In the past year, several strains of pathogenic bacteria with resistance to nearly all known antibiotics have emerged. Because most human antibiotics are also administered to animals, the National Research Council (NRC) and the Institute of Medicine (IOM) in Washington, D.C., convened an expert panel to explore drug use in livestock - especially growth-promoting, subtherapeutic applications - as a factor behind antibiotic resistance in foodborne bacteria.

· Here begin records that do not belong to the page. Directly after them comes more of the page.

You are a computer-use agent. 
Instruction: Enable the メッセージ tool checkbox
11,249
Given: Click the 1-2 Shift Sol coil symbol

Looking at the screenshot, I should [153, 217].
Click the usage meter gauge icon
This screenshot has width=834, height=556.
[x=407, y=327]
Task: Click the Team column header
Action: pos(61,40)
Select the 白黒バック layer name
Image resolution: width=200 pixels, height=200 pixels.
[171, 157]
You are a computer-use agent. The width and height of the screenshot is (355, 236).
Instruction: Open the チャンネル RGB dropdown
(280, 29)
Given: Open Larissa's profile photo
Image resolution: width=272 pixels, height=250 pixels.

The panel reports that cases of antibiotic-resistant human disease have "clearly occurred" due to bacteria from livestock treated with the drugs. Data indicate that growth-promoting use of antibiotics has fostered at least some of that resistance, says panel member George W. Beran, a veterinarian at Iowa State University in Ames. However, Beran observes, the extent to which agricultural use is diminishing antibiotics' utility in fighting human disease "has not yet been quantified with hard data." It remains unclear whether the documented cases reflect a widespread problem or just a few isolated outbreaks, he says. Indeed, the new report concludes that antibiotic use in livestock "does not appear to constitute an immediate public-health concern," but it cautions, "additional data might alter this conclusion."

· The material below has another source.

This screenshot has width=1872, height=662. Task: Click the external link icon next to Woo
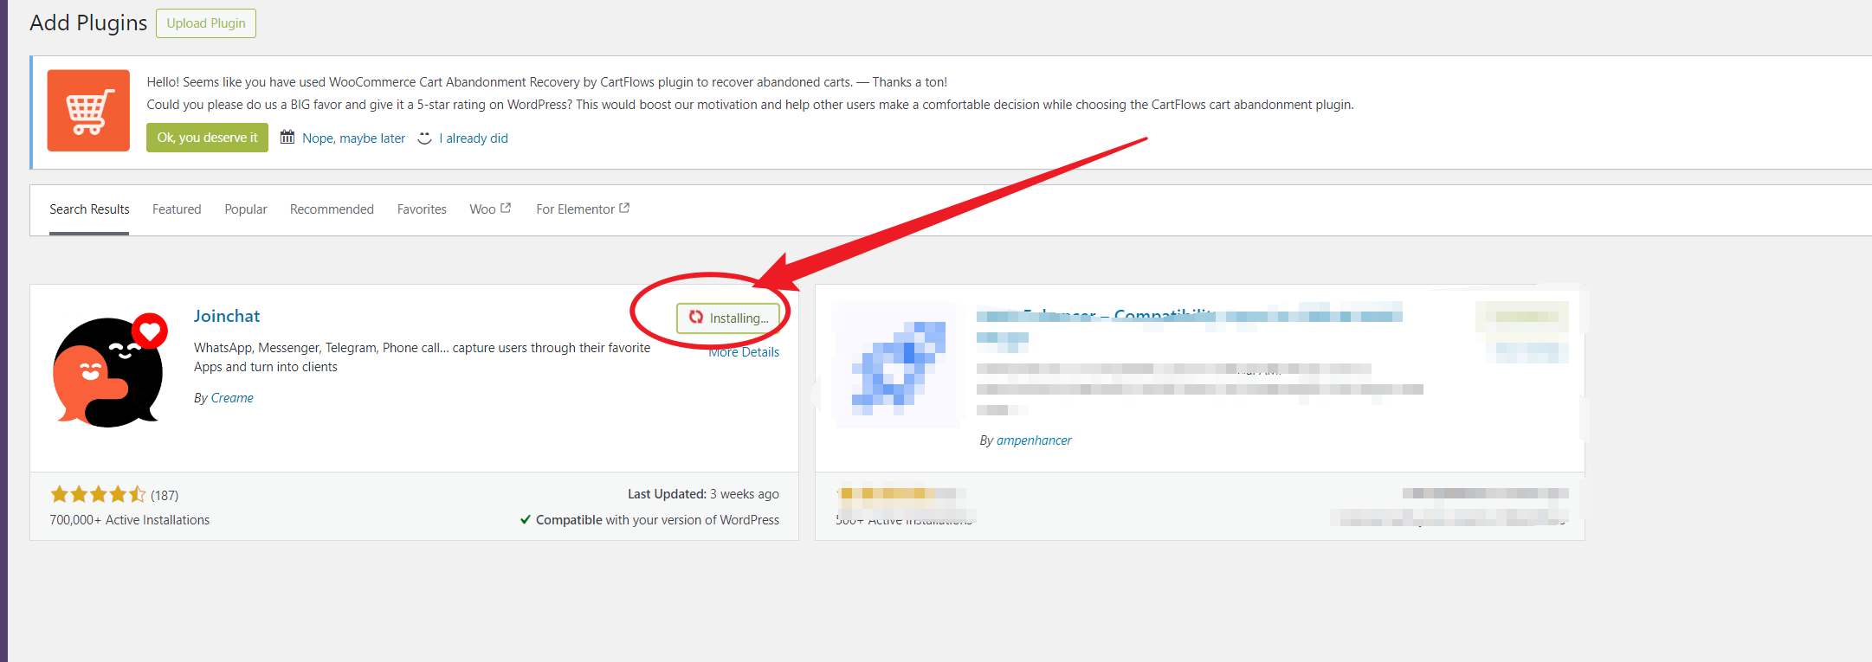506,209
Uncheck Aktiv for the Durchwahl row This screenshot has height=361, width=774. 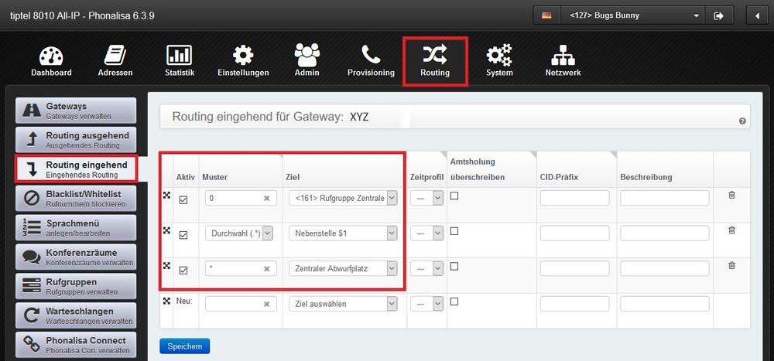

Hoping to resolve the uncertainties, the panel calls for a standing task force. Its members, to be recruited from both human and veterinary medicine, would be charged with collecting and analyzing data not only on the emergence of resistant strains of bacteria but also on the ways and the places that specific antibiotics have been used. In the meantime, the panel calls for "propitious use of subtherapeutic antibiotics," Beran says - which means, "if there are alternatives, consider using them."
As the "first authoritative U.S. report to explicitly acknowledge that use of antibiotics in farm animals poses a risk to human health," this is a "landmark" document, says Patricia B. Lieberman of the Center for Science in the Public Interest, an advocacy group in Washington, D.C. However, she finds its recommendations "soft," arguing that sufficient data already exist for the NRC/IOM panel to have justified "ending the subtherapeutic use of antibiotics." Says Beran, "We didn't consider that tenable." Where subtherapeutic antibiotics have been phased down or out, data show that overt animal disease requiring
antibiotic therapy sometimes increases, he adds.
Not in Sweden, observes Stuart B. Levy, director of the Center for Adaptation Genetics and Drug Resistance at Tufts University in Boston. At a World Health Organization (WHO) meeting in Berlin on livestock and antibiotic resistance last October, Martin Wierup of the Swedish Animal Health Service in Johanneshov described how farmers coped with Sweden's 1986 ban on antibiotics to promote livestock growth. While infectious outbreaks in the first year increased the need for antibiotic therapy, Levy says, use of the drugs fell thereafter. Total antibiotic use for food animals in Sweden is now 55 percent lower than before the ban, according to a report by Wierup to be published this month in the Alliance for the Prudent Use of Antibiotics Newsletter.
Though Frederick J. Angulo of the Centers for Disease Control and Prevention in Atlanta would also prefer that "all growth-promoting use of antibiotics be terminated," he would be willing to accept the more limited recommendation that came out of the Berlin meeting - a ban on the subtherapeutic treatment of livestock with antibiotics prescribed for people or with closely related drugs.